The task
Write the data below out again, unchanged.

(Collected data)
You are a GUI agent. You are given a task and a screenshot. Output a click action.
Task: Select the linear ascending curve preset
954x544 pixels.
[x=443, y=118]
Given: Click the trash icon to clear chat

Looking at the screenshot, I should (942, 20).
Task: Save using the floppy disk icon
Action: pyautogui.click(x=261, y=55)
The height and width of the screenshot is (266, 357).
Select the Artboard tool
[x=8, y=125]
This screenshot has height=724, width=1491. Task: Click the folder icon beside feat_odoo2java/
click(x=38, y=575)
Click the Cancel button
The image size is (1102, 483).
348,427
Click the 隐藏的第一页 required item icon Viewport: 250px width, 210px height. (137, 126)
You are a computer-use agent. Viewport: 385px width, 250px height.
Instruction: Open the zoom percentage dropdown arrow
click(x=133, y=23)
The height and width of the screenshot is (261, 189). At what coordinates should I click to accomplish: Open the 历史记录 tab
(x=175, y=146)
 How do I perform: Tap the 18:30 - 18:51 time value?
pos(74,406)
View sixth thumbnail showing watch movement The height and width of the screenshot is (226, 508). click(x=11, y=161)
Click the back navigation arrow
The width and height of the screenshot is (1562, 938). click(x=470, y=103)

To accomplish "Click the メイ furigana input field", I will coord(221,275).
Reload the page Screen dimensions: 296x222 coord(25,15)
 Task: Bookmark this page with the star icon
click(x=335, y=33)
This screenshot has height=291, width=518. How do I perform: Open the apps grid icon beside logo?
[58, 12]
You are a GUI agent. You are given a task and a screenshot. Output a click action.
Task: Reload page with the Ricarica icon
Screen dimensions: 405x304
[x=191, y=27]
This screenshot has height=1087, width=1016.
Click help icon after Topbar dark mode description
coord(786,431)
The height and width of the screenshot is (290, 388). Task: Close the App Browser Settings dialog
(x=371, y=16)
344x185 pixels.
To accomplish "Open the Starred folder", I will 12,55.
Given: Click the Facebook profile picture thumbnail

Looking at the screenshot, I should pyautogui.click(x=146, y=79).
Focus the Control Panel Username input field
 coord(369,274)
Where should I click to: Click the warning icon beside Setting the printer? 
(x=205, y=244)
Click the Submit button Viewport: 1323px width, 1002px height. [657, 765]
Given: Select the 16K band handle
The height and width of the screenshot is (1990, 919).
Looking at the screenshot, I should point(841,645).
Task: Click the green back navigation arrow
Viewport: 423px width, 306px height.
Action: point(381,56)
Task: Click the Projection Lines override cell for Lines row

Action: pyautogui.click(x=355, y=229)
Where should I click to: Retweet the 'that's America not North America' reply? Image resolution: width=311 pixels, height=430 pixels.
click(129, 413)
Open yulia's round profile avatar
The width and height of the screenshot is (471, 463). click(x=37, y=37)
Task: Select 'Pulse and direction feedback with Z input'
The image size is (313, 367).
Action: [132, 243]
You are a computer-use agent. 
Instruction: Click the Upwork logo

Task answer
You are a GUI agent. You are given a task and a screenshot. Output a click action.
Task: Select the linear ascending curve preset
954x544 pixels.
[x=443, y=118]
Given: Click the trash icon to clear chat

Looking at the screenshot, I should (942, 20).
Task: Save using the floppy disk icon
Action: pyautogui.click(x=261, y=55)
The height and width of the screenshot is (266, 357).
Select the Artboard tool
[x=8, y=125]
This screenshot has height=724, width=1491. Task: Click the folder icon beside feat_odoo2java/
click(x=38, y=575)
Click the Cancel button
The image size is (1102, 483).
348,427
Click the 隐藏的第一页 required item icon Viewport: 250px width, 210px height. (137, 126)
You are a computer-use agent. Viewport: 385px width, 250px height.
Instruction: Open the zoom percentage dropdown arrow
click(x=133, y=23)
The height and width of the screenshot is (261, 189). At what coordinates should I click to accomplish: Open the 历史记录 tab
(x=175, y=146)
 How do I perform: Tap the 18:30 - 18:51 time value?
pos(74,406)
View sixth thumbnail showing watch movement The height and width of the screenshot is (226, 508). click(x=11, y=161)
Click the back navigation arrow
The width and height of the screenshot is (1562, 938). click(x=470, y=103)

To accomplish "Click the メイ furigana input field", I will coord(221,275).
Reload the page Screen dimensions: 296x222 coord(25,15)
 Task: Bookmark this page with the star icon
click(x=335, y=33)
This screenshot has height=291, width=518. How do I perform: Open the apps grid icon beside logo?
[58, 12]
You are a GUI agent. You are given a task and a screenshot. Output a click action.
Task: Reload page with the Ricarica icon
Screen dimensions: 405x304
[x=191, y=27]
This screenshot has height=1087, width=1016.
Click help icon after Topbar dark mode description
coord(786,431)
The height and width of the screenshot is (290, 388). Task: Close the App Browser Settings dialog
(x=371, y=16)
344x185 pixels.
To accomplish "Open the Starred folder", I will 12,55.
Given: Click the Facebook profile picture thumbnail

Looking at the screenshot, I should pyautogui.click(x=146, y=79).
Focus the Control Panel Username input field
 coord(369,274)
Where should I click to: Click the warning icon beside Setting the printer? 
(x=205, y=244)
Click the Submit button Viewport: 1323px width, 1002px height. [657, 765]
Given: Select the 16K band handle
The height and width of the screenshot is (1990, 919).
Looking at the screenshot, I should point(841,645).
Task: Click the green back navigation arrow
Viewport: 423px width, 306px height.
Action: point(381,56)
Task: Click the Projection Lines override cell for Lines row

Action: pyautogui.click(x=355, y=229)
Where should I click to: Retweet the 'that's America not North America' reply? Image resolution: width=311 pixels, height=430 pixels.
click(129, 413)
Open yulia's round profile avatar
The width and height of the screenshot is (471, 463). click(x=37, y=37)
Task: Select 'Pulse and direction feedback with Z input'
The image size is (313, 367).
Action: [132, 243]
You are a computer-use agent. 
Instruction: Click the Upwork logo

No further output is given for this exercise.